**Task goal**
Copy out each line of the data that holds the string "badge".

**Raw data**
★ ★ ★ ★

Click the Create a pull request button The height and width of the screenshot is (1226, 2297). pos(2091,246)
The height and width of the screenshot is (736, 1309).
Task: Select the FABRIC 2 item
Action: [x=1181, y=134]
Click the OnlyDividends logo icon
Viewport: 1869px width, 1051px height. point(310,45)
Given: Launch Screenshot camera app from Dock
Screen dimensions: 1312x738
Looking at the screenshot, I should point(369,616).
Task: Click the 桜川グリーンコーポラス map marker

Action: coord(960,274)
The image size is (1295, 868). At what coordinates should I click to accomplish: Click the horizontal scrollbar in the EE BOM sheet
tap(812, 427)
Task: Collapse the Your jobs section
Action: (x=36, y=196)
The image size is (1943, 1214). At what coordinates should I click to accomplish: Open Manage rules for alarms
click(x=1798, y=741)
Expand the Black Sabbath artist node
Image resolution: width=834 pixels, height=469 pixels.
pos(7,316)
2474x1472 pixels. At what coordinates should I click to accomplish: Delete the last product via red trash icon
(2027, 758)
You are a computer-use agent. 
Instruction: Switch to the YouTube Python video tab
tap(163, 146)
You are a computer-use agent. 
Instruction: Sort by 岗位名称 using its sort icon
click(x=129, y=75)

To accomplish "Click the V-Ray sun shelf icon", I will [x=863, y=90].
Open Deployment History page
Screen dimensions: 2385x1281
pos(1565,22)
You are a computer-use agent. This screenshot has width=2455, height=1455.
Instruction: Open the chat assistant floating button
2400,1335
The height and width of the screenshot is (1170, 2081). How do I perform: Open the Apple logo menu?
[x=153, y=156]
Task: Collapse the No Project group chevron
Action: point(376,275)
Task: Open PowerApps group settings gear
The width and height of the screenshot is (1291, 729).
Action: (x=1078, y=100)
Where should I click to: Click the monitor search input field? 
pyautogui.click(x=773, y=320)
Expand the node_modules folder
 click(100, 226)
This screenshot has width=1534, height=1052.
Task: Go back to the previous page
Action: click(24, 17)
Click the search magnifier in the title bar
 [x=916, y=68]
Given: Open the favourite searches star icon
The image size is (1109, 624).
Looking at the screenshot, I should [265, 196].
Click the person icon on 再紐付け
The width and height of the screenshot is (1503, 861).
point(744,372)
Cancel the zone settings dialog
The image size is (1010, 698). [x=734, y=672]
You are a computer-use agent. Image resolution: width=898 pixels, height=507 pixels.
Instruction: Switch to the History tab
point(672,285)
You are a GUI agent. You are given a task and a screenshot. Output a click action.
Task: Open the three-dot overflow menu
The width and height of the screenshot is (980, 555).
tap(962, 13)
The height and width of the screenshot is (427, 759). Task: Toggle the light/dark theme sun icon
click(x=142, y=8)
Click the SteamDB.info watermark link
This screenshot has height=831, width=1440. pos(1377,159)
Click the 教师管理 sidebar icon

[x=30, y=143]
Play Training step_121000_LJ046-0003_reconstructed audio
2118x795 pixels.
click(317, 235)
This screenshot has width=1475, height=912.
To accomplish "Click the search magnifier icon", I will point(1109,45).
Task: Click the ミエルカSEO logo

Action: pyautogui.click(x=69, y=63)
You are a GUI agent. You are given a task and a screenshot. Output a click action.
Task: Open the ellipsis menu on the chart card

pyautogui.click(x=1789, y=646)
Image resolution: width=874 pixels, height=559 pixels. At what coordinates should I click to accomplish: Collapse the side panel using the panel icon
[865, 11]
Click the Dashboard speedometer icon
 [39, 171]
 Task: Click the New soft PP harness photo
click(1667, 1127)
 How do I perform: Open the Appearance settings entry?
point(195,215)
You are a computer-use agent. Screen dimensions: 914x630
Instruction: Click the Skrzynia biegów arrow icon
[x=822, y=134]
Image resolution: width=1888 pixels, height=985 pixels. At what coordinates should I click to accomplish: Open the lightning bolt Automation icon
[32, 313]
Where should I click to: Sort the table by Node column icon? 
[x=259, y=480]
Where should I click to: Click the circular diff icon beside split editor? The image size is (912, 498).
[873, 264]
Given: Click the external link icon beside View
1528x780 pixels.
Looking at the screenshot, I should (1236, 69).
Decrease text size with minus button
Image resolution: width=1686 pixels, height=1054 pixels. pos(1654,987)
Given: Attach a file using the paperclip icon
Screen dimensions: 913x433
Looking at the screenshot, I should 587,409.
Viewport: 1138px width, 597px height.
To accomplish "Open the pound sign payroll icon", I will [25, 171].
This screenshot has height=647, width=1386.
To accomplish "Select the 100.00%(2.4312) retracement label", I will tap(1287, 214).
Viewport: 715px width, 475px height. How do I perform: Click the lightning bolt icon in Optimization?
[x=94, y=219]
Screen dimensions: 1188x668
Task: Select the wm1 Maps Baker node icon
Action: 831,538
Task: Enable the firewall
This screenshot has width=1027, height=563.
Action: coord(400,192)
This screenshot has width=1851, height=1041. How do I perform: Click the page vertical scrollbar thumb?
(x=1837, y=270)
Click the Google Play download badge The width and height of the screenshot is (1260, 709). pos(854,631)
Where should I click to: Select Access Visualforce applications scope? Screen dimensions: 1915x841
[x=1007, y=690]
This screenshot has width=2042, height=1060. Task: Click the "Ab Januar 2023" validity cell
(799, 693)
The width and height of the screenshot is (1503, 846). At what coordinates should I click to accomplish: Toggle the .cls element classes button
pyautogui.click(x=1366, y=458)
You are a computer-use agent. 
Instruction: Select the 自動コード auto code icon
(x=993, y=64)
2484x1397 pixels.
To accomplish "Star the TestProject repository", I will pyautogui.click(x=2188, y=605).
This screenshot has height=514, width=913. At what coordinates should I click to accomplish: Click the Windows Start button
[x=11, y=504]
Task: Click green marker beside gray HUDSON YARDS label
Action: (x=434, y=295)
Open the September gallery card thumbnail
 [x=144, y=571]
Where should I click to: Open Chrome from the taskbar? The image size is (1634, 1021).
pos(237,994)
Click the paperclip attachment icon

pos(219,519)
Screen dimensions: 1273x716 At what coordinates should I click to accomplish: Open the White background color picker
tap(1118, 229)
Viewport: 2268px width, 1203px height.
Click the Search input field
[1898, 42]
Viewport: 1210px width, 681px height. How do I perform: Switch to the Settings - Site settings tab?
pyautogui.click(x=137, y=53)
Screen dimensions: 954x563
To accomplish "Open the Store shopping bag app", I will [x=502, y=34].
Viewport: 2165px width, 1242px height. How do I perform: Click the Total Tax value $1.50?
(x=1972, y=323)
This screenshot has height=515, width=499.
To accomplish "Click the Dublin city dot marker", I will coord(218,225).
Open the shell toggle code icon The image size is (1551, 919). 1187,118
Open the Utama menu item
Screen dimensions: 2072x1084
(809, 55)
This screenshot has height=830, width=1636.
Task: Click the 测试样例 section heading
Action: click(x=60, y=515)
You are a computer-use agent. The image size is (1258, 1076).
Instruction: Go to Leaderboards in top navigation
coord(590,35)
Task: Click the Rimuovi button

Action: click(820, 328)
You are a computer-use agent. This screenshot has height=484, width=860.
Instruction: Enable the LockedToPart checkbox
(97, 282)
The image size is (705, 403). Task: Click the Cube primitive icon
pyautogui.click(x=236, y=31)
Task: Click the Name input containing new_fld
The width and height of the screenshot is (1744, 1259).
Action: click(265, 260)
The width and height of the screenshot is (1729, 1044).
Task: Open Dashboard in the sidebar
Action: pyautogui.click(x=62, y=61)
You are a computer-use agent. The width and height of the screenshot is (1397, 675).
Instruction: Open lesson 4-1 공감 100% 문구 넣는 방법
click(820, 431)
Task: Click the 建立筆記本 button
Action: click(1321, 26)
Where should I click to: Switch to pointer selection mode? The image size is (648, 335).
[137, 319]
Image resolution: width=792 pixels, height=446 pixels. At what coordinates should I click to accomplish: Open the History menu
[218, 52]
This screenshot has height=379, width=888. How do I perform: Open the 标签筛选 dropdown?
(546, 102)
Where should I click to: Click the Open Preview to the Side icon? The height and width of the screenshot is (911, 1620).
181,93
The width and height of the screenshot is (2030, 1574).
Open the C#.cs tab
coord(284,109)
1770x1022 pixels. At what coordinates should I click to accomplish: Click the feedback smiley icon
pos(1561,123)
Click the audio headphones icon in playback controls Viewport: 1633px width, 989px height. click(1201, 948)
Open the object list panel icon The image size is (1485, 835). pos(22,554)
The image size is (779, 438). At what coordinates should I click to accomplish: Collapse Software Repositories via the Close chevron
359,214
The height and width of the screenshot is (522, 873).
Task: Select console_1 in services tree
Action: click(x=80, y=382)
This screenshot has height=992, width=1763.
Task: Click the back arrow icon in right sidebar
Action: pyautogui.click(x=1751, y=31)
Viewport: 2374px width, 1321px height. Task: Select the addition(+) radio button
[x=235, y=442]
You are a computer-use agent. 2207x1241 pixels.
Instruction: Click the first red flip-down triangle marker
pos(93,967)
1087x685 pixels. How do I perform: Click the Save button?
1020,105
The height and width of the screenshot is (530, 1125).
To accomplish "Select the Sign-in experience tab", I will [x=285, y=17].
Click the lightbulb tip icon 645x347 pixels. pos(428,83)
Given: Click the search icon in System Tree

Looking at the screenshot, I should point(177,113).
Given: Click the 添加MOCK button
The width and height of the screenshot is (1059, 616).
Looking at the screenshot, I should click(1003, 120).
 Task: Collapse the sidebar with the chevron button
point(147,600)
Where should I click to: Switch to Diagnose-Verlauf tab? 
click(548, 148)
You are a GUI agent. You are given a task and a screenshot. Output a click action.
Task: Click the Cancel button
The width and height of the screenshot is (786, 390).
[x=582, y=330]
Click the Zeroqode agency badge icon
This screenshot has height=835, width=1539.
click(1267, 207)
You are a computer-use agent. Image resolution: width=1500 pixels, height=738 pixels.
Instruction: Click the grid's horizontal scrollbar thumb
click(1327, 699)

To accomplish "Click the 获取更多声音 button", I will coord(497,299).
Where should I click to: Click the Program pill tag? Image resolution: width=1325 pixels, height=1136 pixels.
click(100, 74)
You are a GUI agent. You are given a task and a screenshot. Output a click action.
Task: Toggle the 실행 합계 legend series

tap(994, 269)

★ ★ ★ ★

**Your solution**
Click the Google Play download badge The width and height of the screenshot is (1260, 709). pos(854,631)
Click the Zeroqode agency badge icon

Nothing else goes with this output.